§ **TASK TO COMPLETE**:
Would you please copy the part of the material below that opens with the line containing "Viewport: 448px width, 336px height." and closes with the line containing "You are a computer-use agent. Screen"? Copy it exactly, and only it.

§ **INFORMATION**:
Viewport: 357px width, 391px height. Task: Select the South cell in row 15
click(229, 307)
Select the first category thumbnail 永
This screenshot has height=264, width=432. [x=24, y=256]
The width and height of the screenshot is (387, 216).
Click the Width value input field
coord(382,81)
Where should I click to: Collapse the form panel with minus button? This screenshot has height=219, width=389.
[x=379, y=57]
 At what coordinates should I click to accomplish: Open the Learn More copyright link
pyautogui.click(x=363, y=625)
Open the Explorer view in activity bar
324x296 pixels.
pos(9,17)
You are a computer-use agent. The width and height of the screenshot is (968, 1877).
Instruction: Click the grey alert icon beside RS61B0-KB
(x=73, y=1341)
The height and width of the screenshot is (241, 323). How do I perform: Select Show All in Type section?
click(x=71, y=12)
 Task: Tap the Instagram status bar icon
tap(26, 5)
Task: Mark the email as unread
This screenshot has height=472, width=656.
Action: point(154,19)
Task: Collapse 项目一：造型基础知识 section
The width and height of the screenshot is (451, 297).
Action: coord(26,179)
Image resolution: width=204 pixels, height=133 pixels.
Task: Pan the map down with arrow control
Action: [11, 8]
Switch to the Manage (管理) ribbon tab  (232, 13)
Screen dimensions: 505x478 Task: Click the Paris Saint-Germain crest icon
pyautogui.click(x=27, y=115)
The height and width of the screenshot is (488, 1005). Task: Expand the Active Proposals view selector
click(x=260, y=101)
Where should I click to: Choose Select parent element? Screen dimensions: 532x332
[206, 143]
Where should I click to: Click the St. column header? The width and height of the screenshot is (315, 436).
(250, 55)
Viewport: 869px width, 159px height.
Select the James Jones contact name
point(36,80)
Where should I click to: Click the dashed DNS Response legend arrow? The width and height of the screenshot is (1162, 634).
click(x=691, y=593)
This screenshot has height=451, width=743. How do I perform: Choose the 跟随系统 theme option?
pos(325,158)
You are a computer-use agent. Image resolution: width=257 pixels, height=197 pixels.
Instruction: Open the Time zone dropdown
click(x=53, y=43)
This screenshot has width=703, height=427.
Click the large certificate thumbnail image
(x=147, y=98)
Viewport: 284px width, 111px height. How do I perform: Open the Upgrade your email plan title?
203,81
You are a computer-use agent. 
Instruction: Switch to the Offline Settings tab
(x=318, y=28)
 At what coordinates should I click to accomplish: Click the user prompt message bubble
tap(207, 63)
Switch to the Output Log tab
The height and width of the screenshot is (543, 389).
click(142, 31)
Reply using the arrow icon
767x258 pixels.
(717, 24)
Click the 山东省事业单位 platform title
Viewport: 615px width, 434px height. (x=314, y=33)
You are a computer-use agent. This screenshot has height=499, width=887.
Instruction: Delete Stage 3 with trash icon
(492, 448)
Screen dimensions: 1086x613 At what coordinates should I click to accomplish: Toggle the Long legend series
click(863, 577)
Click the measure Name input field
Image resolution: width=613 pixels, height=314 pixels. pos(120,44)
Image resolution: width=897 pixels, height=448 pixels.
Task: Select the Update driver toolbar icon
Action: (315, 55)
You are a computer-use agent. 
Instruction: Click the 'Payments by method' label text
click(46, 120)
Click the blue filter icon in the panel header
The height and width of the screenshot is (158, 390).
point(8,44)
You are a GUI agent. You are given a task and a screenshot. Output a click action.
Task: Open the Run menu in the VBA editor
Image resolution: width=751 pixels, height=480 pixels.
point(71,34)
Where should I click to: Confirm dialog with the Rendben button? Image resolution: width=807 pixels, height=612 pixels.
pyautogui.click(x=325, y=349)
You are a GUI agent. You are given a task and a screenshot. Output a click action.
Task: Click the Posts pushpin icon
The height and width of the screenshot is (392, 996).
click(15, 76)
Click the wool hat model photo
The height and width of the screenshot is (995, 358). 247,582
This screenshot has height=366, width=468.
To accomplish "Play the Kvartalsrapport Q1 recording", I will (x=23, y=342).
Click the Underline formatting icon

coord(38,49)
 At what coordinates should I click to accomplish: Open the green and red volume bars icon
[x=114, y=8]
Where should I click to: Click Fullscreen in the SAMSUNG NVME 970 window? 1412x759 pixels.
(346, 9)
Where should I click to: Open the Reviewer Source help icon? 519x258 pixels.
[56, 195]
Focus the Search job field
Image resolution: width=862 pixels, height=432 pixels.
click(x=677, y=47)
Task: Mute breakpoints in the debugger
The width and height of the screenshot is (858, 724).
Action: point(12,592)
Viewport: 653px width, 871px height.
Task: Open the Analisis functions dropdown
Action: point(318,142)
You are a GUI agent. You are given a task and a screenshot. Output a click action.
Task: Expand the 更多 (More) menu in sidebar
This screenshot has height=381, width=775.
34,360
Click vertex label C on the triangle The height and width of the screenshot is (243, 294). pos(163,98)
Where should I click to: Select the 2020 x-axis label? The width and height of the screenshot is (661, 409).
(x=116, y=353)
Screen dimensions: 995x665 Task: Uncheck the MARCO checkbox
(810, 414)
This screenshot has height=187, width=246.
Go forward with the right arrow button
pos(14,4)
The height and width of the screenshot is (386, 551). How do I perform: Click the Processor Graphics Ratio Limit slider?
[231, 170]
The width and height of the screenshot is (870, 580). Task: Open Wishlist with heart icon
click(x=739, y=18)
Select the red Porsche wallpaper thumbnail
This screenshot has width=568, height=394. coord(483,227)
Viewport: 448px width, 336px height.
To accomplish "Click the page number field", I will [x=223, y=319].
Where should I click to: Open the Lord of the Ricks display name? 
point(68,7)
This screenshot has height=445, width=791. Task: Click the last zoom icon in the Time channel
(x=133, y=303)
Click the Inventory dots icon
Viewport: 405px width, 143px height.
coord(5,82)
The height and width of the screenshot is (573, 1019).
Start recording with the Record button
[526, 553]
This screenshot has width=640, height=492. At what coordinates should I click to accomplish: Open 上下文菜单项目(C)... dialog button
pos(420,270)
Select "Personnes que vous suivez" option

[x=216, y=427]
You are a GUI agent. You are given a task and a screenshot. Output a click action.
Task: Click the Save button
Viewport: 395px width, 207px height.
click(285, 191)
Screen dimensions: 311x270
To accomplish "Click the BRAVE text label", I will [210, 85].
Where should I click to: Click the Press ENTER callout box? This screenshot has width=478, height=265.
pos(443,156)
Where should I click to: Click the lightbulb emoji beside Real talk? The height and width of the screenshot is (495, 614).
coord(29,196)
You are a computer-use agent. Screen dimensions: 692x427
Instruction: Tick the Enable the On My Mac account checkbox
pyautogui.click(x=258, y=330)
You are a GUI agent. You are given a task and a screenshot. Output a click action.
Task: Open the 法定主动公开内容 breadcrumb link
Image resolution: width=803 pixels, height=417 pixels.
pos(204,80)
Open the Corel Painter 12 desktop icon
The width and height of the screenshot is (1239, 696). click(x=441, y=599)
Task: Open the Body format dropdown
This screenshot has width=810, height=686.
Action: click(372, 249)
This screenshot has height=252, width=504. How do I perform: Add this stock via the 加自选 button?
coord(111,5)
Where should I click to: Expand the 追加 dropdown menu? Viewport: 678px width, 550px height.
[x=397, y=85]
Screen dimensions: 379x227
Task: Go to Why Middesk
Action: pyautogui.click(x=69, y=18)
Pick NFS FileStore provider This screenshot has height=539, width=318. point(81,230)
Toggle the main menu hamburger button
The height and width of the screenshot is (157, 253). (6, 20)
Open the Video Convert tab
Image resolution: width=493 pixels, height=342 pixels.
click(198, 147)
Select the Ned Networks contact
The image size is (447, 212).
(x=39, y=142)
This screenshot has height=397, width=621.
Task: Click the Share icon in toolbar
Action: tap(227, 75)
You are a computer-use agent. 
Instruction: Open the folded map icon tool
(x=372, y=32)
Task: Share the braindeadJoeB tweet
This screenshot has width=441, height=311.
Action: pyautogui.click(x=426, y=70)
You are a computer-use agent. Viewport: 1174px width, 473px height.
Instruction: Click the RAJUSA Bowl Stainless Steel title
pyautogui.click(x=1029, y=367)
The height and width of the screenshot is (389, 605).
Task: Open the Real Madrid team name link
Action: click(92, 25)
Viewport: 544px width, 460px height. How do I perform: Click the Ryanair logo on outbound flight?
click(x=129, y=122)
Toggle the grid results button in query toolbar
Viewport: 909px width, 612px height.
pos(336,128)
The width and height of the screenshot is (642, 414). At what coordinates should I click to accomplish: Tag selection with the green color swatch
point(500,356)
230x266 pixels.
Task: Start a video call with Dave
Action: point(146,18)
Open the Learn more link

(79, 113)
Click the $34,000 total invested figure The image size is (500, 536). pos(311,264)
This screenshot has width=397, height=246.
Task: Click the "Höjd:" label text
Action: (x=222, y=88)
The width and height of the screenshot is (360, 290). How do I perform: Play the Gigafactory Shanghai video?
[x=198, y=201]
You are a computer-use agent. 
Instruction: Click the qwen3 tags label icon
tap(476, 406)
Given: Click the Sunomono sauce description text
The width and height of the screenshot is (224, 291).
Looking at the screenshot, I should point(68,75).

§ **WRITTEN RESPONSE**:
Viewport: 448px width, 336px height.
To accomplish "Click the page number field", I will [x=223, y=319].
Where should I click to: Open the Lord of the Ricks display name? 
point(68,7)
This screenshot has height=445, width=791. Task: Click the last zoom icon in the Time channel
(x=133, y=303)
Click the Inventory dots icon
Viewport: 405px width, 143px height.
coord(5,82)
The height and width of the screenshot is (573, 1019).
Start recording with the Record button
[526, 553]
This screenshot has width=640, height=492. At what coordinates should I click to accomplish: Open 上下文菜单项目(C)... dialog button
pos(420,270)
Select "Personnes que vous suivez" option

[x=216, y=427]
You are a GUI agent. You are given a task and a screenshot. Output a click action.
Task: Click the Save button
Viewport: 395px width, 207px height.
click(285, 191)
Screen dimensions: 311x270
To accomplish "Click the BRAVE text label", I will [210, 85].
Where should I click to: Click the Press ENTER callout box? This screenshot has width=478, height=265.
pos(443,156)
Where should I click to: Click the lightbulb emoji beside Real talk? The height and width of the screenshot is (495, 614).
coord(29,196)
You are a computer-use agent. Screen dimensions: 692x427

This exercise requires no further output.